* _WRITTEN TASK A_: According to the passage on marriage for women with disabilities, what is rare for a girl in "our social set-up"?
* _WRITTEN TASK B_: Carry on the passage on marriage for women with disabilities, picking up after its final question.

Most girls are brought up to believe that they will be married to the man of their dreams and have a home and family of their own. Most of them believe it to be true and look forward to it through their growing years.

It is no different for a girl with a disability. However, is it the same for her family and society at large? While there must be exceptions to the rule, more often than not, the concern about who will marry their disabled daughter plagues the minds of parents in the situation.

As a result, one of two things happens: parents simply resign to the fact that their daughters are their responsibility and will continue to live with them for the rest of their lives, thus absolving themselves of the need to find them a partner. Or lay down rules for who their daughters can marry – a person with a disability or someone who is willing to marry their disabled daughter as a compromise.

While these situations may be an ideal one in their minds, it takes away the decision and autonomy of the woman with disability. This not only damages their sense of self but also takes away an essential element of their lives. In our social set-up, it is rare for a girl to initiate a conversation about her marriage. It is doubly difficult for the disabled woman.

Little do parents realize, they may not be around to support her forever.

Often parents don’t see the reason for them wanting to leave the security of their homes and take a chance on a new person and home, not realizing that the women in question are able enough to not only desire but also manage their relationships and live outside the comfort zones of their parents’ homes. Little do they realize, they may not be around to support her forever.

So, is it fair to expect her to be a maiden aunt in her sibling’s house or for a relative to take on the responsibility where there may be a different course of action? This isolates them in their own homes. When they see the family taking an inordinate amount of interest in getting a sibling married while they wait their turn, it diminishes them as individuals. Why the discrimination? Why the lack of faith in the decisions made by disabled daughters?

* _MATERIAL_:
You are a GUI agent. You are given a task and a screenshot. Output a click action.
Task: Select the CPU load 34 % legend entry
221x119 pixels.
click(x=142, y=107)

* _TASK ANSWER A_: It is rare for a girl to initiate a conversation about her marriage.

* _TASK ANSWER B_:
In the world of social media and internet, there are matrimonial websites, dating platforms where women with disabilities may choose to make their presence known. There too, some families are reticent about revealing the disability which leaves the door open for further disappointment. Why the secrecy and shame? If they believe it will help to get the process rolling, they are oh so wrong. A woman has her identity intact despite her disability and sees no reason to hide it.

Also Read: Love And Dating For Women With Disabilities

When a conversation is initiated by the women in question, often the inaccessibility of the matrimonial platforms necessitates the help of a sighted person. This in itself is a hindrance where constant interaction is needed. Taking help opens the route to opinions from others, which under other circumstances, would be alright if the autonomy of the disabled person is not questioned.

But, it is often seen that the helpers soon lose interest in the process, leaving the woman at a disadvantage. The story doesn’t end here. How to constantly badger the family to pay heed to what she wants? Everybody goes about their lives leaving the disabled woman in a position to have to ask again and again. Why should it be so? Why not follow through like they would for a non-disabled ward?

Then there are the women who are exposed to like-minded disabled men in their work or education spaces. Here they have the chance to choose their partners themselves. While in some cases, families are accepting of the choices, there are many who while scrutinizing, also end up passing judgement on the basis of caste, community and even disability.

Everybody goes about their lives leaving the disabled woman in a position to have to ask again and again.

There are cases where parents of disabled women explicitly don’t want disabled men as their daughters’ partners. Reasons vary from the concern of managing on their own to simply wanting “better”. How then will there ever be a chance for them to find their partners?

Then there are the unfortunate women who along with their disability have the added disadvantage of being divorced or widowed. Often, the need for remarrying is considered unnecessary. Instead of encouraging and counselling her to move ahead with another partner if they so desire, it is just expected she will stay at home with family this is perfect as long the decision is not taken away from her.

Since the process of finding a spouse/partner is difficult, to begin with, the rigidity in choosing on the part of the parents/caregivers only compounds an already dire situation. It needs to be understood that disability in no way diminishes or takes from the woman her right to choose her partner. Why then can’t the process be made taking into consideration her right to choose and help her to make the right choice, instead of curbing her liberty?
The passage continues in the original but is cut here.